== RECORDED INFORMATION ==

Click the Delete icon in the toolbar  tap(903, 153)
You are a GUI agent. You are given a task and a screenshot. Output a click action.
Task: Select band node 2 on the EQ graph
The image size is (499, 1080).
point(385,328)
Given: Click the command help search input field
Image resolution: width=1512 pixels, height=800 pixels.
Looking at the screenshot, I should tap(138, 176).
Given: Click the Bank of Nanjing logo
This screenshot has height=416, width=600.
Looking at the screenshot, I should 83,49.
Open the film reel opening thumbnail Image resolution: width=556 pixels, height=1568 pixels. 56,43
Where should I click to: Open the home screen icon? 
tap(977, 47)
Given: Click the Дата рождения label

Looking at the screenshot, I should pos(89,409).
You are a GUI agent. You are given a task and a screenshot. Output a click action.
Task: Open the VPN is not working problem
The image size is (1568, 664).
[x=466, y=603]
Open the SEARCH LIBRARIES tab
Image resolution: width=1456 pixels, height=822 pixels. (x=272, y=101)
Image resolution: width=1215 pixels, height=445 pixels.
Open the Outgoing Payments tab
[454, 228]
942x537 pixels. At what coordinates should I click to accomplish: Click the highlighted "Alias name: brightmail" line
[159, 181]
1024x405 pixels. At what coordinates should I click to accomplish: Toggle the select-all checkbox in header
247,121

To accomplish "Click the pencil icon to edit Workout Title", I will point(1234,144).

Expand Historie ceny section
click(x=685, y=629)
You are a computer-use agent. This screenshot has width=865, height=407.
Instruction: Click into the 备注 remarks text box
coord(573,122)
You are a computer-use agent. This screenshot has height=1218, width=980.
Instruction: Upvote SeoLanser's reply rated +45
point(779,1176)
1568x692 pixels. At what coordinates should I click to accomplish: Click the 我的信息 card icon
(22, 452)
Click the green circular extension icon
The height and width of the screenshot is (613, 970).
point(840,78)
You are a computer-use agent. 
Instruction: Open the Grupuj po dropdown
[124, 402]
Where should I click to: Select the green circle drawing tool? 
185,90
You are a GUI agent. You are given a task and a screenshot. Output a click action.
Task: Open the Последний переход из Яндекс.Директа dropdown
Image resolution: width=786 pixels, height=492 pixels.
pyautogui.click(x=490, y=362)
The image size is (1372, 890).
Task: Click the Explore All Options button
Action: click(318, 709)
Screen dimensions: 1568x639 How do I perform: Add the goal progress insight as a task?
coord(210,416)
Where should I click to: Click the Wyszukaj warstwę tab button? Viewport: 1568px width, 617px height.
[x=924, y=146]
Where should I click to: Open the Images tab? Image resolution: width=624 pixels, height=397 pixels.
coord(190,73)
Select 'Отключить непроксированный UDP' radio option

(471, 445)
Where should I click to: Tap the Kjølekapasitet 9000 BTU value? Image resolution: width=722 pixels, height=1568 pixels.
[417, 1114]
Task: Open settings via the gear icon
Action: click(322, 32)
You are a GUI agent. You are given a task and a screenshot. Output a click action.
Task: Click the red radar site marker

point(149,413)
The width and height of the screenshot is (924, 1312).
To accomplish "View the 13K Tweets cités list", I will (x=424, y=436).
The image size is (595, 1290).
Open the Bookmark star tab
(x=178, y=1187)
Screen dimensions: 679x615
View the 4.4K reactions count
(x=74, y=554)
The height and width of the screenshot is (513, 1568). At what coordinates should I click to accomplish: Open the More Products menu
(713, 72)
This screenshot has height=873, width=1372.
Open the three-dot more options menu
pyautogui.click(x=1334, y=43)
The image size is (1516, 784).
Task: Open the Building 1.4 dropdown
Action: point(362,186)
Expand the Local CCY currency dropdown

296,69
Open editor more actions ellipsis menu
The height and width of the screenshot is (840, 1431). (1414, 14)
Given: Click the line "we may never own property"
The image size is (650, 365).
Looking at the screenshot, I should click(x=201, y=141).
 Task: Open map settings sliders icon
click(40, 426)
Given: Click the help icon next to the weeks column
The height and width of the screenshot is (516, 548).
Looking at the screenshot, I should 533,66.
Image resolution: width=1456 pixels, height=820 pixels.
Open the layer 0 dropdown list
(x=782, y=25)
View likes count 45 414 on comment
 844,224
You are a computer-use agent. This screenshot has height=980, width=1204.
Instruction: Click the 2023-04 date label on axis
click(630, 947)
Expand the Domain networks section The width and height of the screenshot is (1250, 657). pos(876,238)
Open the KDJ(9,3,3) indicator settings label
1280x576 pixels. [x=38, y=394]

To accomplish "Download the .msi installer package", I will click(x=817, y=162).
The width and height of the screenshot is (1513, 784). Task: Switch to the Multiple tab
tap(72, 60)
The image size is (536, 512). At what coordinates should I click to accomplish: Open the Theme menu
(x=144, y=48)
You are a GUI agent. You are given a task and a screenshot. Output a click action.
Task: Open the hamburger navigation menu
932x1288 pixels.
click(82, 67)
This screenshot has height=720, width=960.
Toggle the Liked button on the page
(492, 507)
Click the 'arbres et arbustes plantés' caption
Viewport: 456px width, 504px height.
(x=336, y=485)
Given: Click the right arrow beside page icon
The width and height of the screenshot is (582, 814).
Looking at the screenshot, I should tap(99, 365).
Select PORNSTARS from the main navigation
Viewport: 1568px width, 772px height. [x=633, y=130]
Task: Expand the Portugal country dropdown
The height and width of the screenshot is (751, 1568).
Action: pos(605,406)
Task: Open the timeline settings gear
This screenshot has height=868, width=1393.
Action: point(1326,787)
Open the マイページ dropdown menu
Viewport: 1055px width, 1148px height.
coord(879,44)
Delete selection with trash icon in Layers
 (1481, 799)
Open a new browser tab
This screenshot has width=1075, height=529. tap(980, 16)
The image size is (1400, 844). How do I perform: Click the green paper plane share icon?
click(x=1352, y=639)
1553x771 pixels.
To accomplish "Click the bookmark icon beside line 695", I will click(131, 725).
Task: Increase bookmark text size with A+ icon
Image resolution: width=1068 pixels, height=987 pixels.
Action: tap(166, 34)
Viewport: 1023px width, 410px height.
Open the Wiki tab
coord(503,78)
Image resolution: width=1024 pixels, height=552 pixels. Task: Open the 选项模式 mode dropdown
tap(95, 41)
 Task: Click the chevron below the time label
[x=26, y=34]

===

- **OBJECTIVE**
Format every line of the listing above as a Markdown table with two columns, No. for the row number and Line for the line itself. Leave out blank lines.

- **WRITTEN ANSWER**
| No. | Line |
|---|---|
| 1 | Click the Delete icon in the toolbar  tap(903, 153) |
| 2 | You are a GUI agent. You are given a task and a screenshot. Output a click action. |
| 3 | Task: Select band node 2 on the EQ graph |
| 4 | The image size is (499, 1080). |
| 5 | point(385,328) |
| 6 | Given: Click the command help search input field |
| 7 | Image resolution: width=1512 pixels, height=800 pixels. |
| 8 | Looking at the screenshot, I should tap(138, 176). |
| 9 | Given: Click the Bank of Nanjing logo |
| 10 | This screenshot has height=416, width=600. |
| 11 | Looking at the screenshot, I should 83,49. |
| 12 | Open the film reel opening thumbnail Image resolution: width=556 pixels, height=1568 pixels. 56,43 |
| 13 | Where should I click to: Open the home screen icon?  |
| 14 | tap(977, 47) |
| 15 | Given: Click the Дата рождения label |
| 16 | Looking at the screenshot, I should pos(89,409). |
| 17 | You are a GUI agent. You are given a task and a screenshot. Output a click action. |
| 18 | Task: Open the VPN is not working problem |
| 19 | The image size is (1568, 664). |
| 20 | [x=466, y=603] |
| 21 | Open the SEARCH LIBRARIES tab |
| 22 | Image resolution: width=1456 pixels, height=822 pixels. (x=272, y=101) |
| 23 | Image resolution: width=1215 pixels, height=445 pixels. |
| 24 | Open the Outgoing Payments tab |
| 25 | [454, 228] |
| 26 | 942x537 pixels. At what coordinates should I click to accomplish: Click the highlighted "Alias name: brightmail" line |
| 27 | [159, 181] |
| 28 | 1024x405 pixels. At what coordinates should I click to accomplish: Toggle the select-all checkbox in header |
| 29 | 247,121 |
| 30 | To accomplish "Click the pencil icon to edit Workout Title", I will point(1234,144). |
| 31 | Expand Historie ceny section |
| 32 | click(x=685, y=629) |
| 33 | You are a computer-use agent. This screenshot has width=865, height=407. |
| 34 | Instruction: Click into the 备注 remarks text box |
| 35 | coord(573,122) |
| 36 | You are a computer-use agent. This screenshot has height=1218, width=980. |
| 37 | Instruction: Upvote SeoLanser's reply rated +45 |
| 38 | point(779,1176) |
| 39 | 1568x692 pixels. At what coordinates should I click to accomplish: Click the 我的信息 card icon |
| 40 | (22, 452) |
| 41 | Click the green circular extension icon |
| 42 | The height and width of the screenshot is (613, 970). |
| 43 | point(840,78) |
| 44 | You are a computer-use agent.  |
| 45 | Instruction: Open the Grupuj po dropdown |
| 46 | [124, 402] |
| 47 | Where should I click to: Select the green circle drawing tool?  |
| 48 | 185,90 |
| 49 | You are a GUI agent. You are given a task and a screenshot. Output a click action. |
| 50 | Task: Open the Последний переход из Яндекс.Директа dropdown |
| 51 | Image resolution: width=786 pixels, height=492 pixels. |
| 52 | pyautogui.click(x=490, y=362) |
| 53 | The image size is (1372, 890). |
| 54 | Task: Click the Explore All Options button |
| 55 | Action: click(318, 709) |
| 56 | Screen dimensions: 1568x639 How do I perform: Add the goal progress insight as a task? |
| 57 | coord(210,416) |
| 58 | Where should I click to: Click the Wyszukaj warstwę tab button? Viewport: 1568px width, 617px height. |
| 59 | [x=924, y=146] |
| 60 | Where should I click to: Open the Images tab? Image resolution: width=624 pixels, height=397 pixels. |
| 61 | coord(190,73) |
| 62 | Select 'Отключить непроксированный UDP' radio option |
| 63 | (471, 445) |
| 64 | Where should I click to: Tap the Kjølekapasitet 9000 BTU value? Image resolution: width=722 pixels, height=1568 pixels. |
| 65 | [417, 1114] |
| 66 | Task: Open settings via the gear icon |
| 67 | Action: click(322, 32) |
| 68 | You are a GUI agent. You are given a task and a screenshot. Output a click action. |
| 69 | Task: Click the red radar site marker |
| 70 | point(149,413) |
| 71 | The width and height of the screenshot is (924, 1312). |
| 72 | To accomplish "View the 13K Tweets cités list", I will (x=424, y=436). |
| 73 | The image size is (595, 1290). |
| 74 | Open the Bookmark star tab |
| 75 | (x=178, y=1187) |
| 76 | Screen dimensions: 679x615 |
| 77 | View the 4.4K reactions count |
| 78 | (x=74, y=554) |
| 79 | The height and width of the screenshot is (513, 1568). At what coordinates should I click to accomplish: Open the More Products menu |
| 80 | (713, 72) |
| 81 | This screenshot has height=873, width=1372. |
| 82 | Open the three-dot more options menu |
| 83 | pyautogui.click(x=1334, y=43) |
| 84 | The image size is (1516, 784). |
| 85 | Task: Open the Building 1.4 dropdown |
| 86 | Action: point(362,186) |
| 87 | Expand the Local CCY currency dropdown |
| 88 | 296,69 |
| 89 | Open editor more actions ellipsis menu |
| 90 | The height and width of the screenshot is (840, 1431). (1414, 14) |
| 91 | Given: Click the line "we may never own property" |
| 92 | The image size is (650, 365). |
| 93 | Looking at the screenshot, I should click(x=201, y=141). |
| 94 |  Task: Open map settings sliders icon |
| 95 | click(40, 426) |
| 96 | Given: Click the help icon next to the weeks column |
| 97 | The height and width of the screenshot is (516, 548). |
| 98 | Looking at the screenshot, I should 533,66. |
| 99 | Image resolution: width=1456 pixels, height=820 pixels. |
| 100 | Open the layer 0 dropdown list |
| 101 | (x=782, y=25) |
| 102 | View likes count 45 414 on comment |
| 103 |  844,224 |
| 104 | You are a computer-use agent. This screenshot has height=980, width=1204. |
| 105 | Instruction: Click the 2023-04 date label on axis |
| 106 | click(630, 947) |
| 107 | Expand the Domain networks section The width and height of the screenshot is (1250, 657). pos(876,238) |
| 108 | Open the KDJ(9,3,3) indicator settings label |
| 109 | 1280x576 pixels. [x=38, y=394] |
| 110 | To accomplish "Download the .msi installer package", I will click(x=817, y=162). |
| 111 | The width and height of the screenshot is (1513, 784). Task: Switch to the Multiple tab |
| 112 | tap(72, 60) |
| 113 | The image size is (536, 512). At what coordinates should I click to accomplish: Open the Theme menu |
| 114 | (x=144, y=48) |
| 115 | You are a GUI agent. You are given a task and a screenshot. Output a click action. |
| 116 | Task: Open the hamburger navigation menu |
| 117 | 932x1288 pixels. |
| 118 | click(82, 67) |
| 119 | This screenshot has height=720, width=960. |
| 120 | Toggle the Liked button on the page |
| 121 | (492, 507) |
| 122 | Click the 'arbres et arbustes plantés' caption |
| 123 | Viewport: 456px width, 504px height. |
| 124 | (x=336, y=485) |
| 125 | Given: Click the right arrow beside page icon |
| 126 | The width and height of the screenshot is (582, 814). |
| 127 | Looking at the screenshot, I should tap(99, 365). |
| 128 | Select PORNSTARS from the main navigation |
| 129 | Viewport: 1568px width, 772px height. [x=633, y=130] |
| 130 | Task: Expand the Portugal country dropdown |
| 131 | The height and width of the screenshot is (751, 1568). |
| 132 | Action: pos(605,406) |
| 133 | Task: Open the timeline settings gear |
| 134 | This screenshot has height=868, width=1393. |
| 135 | Action: point(1326,787) |
| 136 | Open the マイページ dropdown menu |
| 137 | Viewport: 1055px width, 1148px height. |
| 138 | coord(879,44) |
| 139 | Delete selection with trash icon in Layers |
| 140 |  (1481, 799) |
| 141 | Open a new browser tab |
| 142 | This screenshot has width=1075, height=529. tap(980, 16) |
| 143 | The image size is (1400, 844). How do I perform: Click the green paper plane share icon? |
| 144 | click(x=1352, y=639) |
| 145 | 1553x771 pixels. |
| 146 | To accomplish "Click the bookmark icon beside line 695", I will click(131, 725). |
| 147 | Task: Increase bookmark text size with A+ icon |
| 148 | Image resolution: width=1068 pixels, height=987 pixels. |
| 149 | Action: tap(166, 34) |
| 150 | Viewport: 1023px width, 410px height. |
| 151 | Open the Wiki tab |
| 152 | coord(503,78) |
| 153 | Image resolution: width=1024 pixels, height=552 pixels. Task: Open the 选项模式 mode dropdown |
| 154 | tap(95, 41) |
| 155 |  Task: Click the chevron below the time label |
| 156 | [x=26, y=34] |